While colonic necrosis has been considered in the RAC, necrosis and fistulization of other sites has not been given due recognition. Am J Gastroenterol ; In the early phase of the pancrsatitis, the classification of severity is to be based on the presence or absence of persistent OF and in the late phase, it is to be based on the different morphologic characteristics of local complications evaluated by radiologic imaging and the need for active intervention there of operative, endoscopic, laparoscopic, or percutaneous or other supportive measures such as need for respiratory ventilation or renal dialysisas well as on the presence or absence of persistent OF.
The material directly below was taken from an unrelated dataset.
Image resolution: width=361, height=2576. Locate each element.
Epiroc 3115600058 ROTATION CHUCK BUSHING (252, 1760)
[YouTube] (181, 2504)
Moreover the emerging data on extrapancreatic necrosis needs to be considered in severity stratification. More Than Just 4 Categories of Severity. In this patient there is normal enhancement of the pancreas with surrounding septated heterogeneous acute necrotic collections with fluid- and fat densities.

As more data emerge and the complexities of the spectrum of acute pancreatitis unfold, key concepts are likely to get revised. Here we see a homogeneous pancreatic and peripancreatic collection, well demarcated with an enhancing wall, on day 25 of an episode of acute necrotizing pancreatitis.

Walled-off Necrosis – WON Based on CT alone it is sometimes impossible to determine whether a collection contains fluid only or a mixture of fluid criterois necrotic tissue. Clinical outcome Early severity stratification of acute pancreatitis is important to identify patients with the highest morbidity. The terms pancreatic atlantw and intrapancreatic pseudocyst are totally abandoned in this new classification.